#### [GIVEN PROBLEM]
Please render everything in the records from the line containing "Task: Expand KOSTENFREIE" down through the line containing "The image size is (614, 620)." as a Markdown table with columns Row and Text, numbering each line and leaving out blank lines.

#### [SUPPLIED ENTRIES]
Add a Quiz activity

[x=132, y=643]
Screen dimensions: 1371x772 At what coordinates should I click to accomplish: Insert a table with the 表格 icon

---

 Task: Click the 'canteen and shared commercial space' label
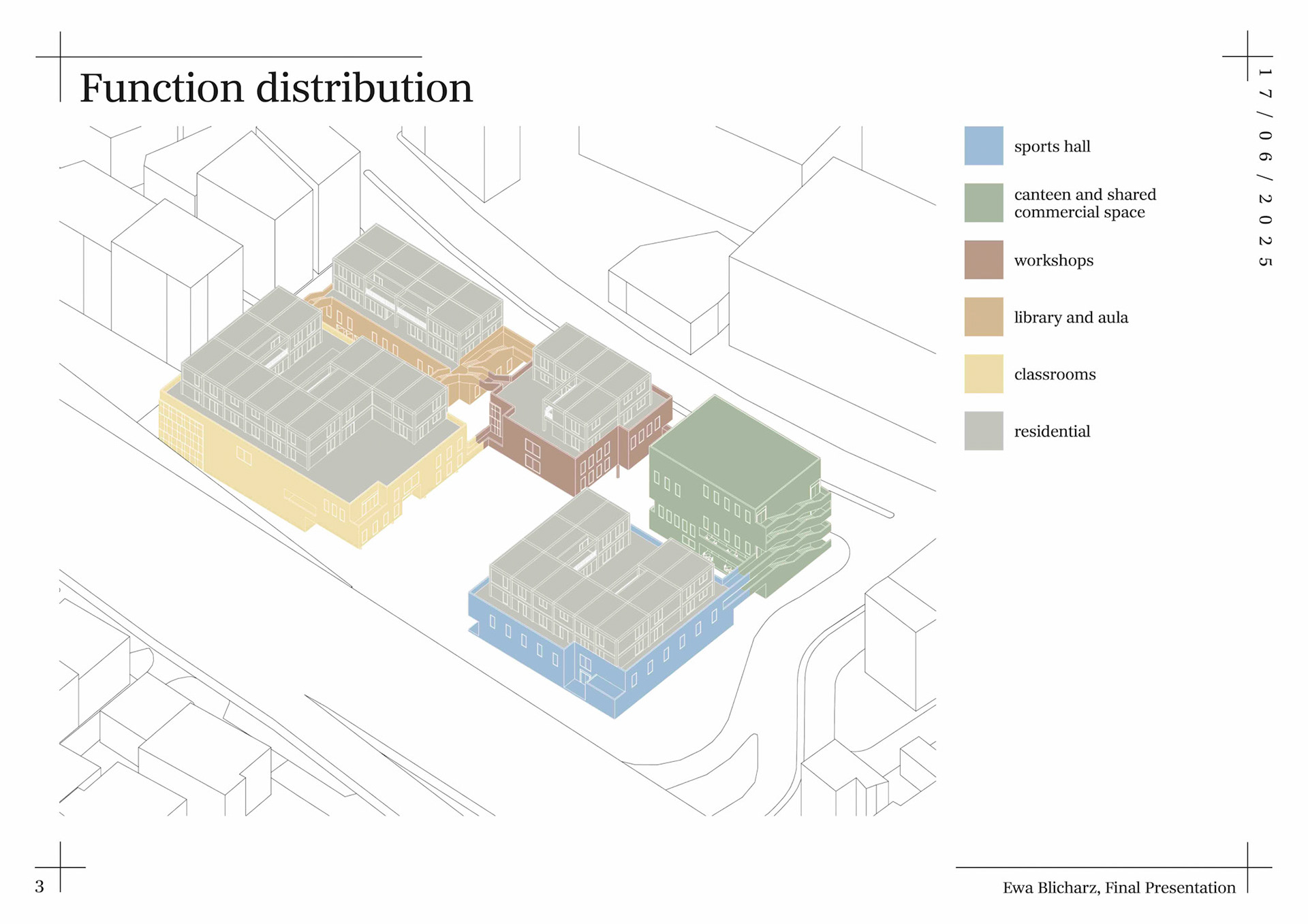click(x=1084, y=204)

...

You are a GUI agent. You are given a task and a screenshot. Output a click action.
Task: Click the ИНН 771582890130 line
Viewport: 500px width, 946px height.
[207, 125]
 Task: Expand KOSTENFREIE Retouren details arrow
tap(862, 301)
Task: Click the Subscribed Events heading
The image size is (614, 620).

#### [COMPLETE RESPONSE]
| Row | Text |
|---|---|
| 1 |  Task: Expand KOSTENFREIE Retouren details arrow |
| 2 | tap(862, 301) |
| 3 | Task: Click the Subscribed Events heading |
| 4 | The image size is (614, 620). |